▶ _What to do_
Only one span of the listing below should come back. It runs from the line with "At what coordinates should I click to accomplish: Click into" through the line with "Task: Click the right-middle", and each of its lines must be reproduced exactly.

▶ _Data section_
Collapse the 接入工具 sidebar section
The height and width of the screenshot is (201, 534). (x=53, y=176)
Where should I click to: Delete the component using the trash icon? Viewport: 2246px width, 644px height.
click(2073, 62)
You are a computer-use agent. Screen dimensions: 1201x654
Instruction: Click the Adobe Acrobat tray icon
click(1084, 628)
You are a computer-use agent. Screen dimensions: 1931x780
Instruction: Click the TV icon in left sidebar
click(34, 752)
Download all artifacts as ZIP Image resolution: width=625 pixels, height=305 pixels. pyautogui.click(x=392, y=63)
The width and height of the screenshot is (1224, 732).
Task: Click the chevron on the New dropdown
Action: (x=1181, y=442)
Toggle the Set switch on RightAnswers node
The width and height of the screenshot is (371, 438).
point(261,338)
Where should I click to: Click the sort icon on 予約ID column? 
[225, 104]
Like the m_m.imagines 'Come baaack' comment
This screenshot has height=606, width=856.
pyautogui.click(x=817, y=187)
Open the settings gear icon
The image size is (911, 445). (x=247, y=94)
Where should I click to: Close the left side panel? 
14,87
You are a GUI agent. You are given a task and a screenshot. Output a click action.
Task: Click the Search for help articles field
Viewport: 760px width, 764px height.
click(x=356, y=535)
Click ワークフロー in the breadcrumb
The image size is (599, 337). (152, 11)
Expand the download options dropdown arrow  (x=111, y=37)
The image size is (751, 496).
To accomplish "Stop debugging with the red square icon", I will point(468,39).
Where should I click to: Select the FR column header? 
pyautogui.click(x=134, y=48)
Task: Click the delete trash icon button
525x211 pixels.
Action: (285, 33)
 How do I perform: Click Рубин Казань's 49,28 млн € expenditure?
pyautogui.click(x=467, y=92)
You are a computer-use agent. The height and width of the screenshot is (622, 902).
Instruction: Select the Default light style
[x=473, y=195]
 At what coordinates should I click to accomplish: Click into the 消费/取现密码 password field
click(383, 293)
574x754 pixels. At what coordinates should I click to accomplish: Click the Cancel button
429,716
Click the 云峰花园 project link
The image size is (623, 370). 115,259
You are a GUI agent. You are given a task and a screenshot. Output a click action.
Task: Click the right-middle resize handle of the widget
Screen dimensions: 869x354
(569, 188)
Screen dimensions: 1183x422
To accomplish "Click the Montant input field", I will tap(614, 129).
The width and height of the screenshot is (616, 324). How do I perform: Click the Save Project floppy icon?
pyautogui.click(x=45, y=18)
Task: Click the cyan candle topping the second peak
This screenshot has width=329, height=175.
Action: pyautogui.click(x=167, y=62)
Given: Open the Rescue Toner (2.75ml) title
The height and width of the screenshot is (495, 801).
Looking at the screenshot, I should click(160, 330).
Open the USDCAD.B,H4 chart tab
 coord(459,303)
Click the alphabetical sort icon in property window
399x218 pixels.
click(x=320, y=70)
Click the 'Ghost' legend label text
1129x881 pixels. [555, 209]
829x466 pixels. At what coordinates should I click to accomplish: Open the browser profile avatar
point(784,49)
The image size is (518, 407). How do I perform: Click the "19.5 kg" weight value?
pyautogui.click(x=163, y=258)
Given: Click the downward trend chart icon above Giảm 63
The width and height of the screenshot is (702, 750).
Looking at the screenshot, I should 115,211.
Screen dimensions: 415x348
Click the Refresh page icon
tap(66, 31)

▶ _Solution to the exercise_
 At what coordinates should I click to accomplish: Click into the 消费/取现密码 password field
click(383, 293)
574x754 pixels. At what coordinates should I click to accomplish: Click the Cancel button
429,716
Click the 云峰花园 project link
The image size is (623, 370). 115,259
You are a GUI agent. You are given a task and a screenshot. Output a click action.
Task: Click the right-middle resize handle of the widget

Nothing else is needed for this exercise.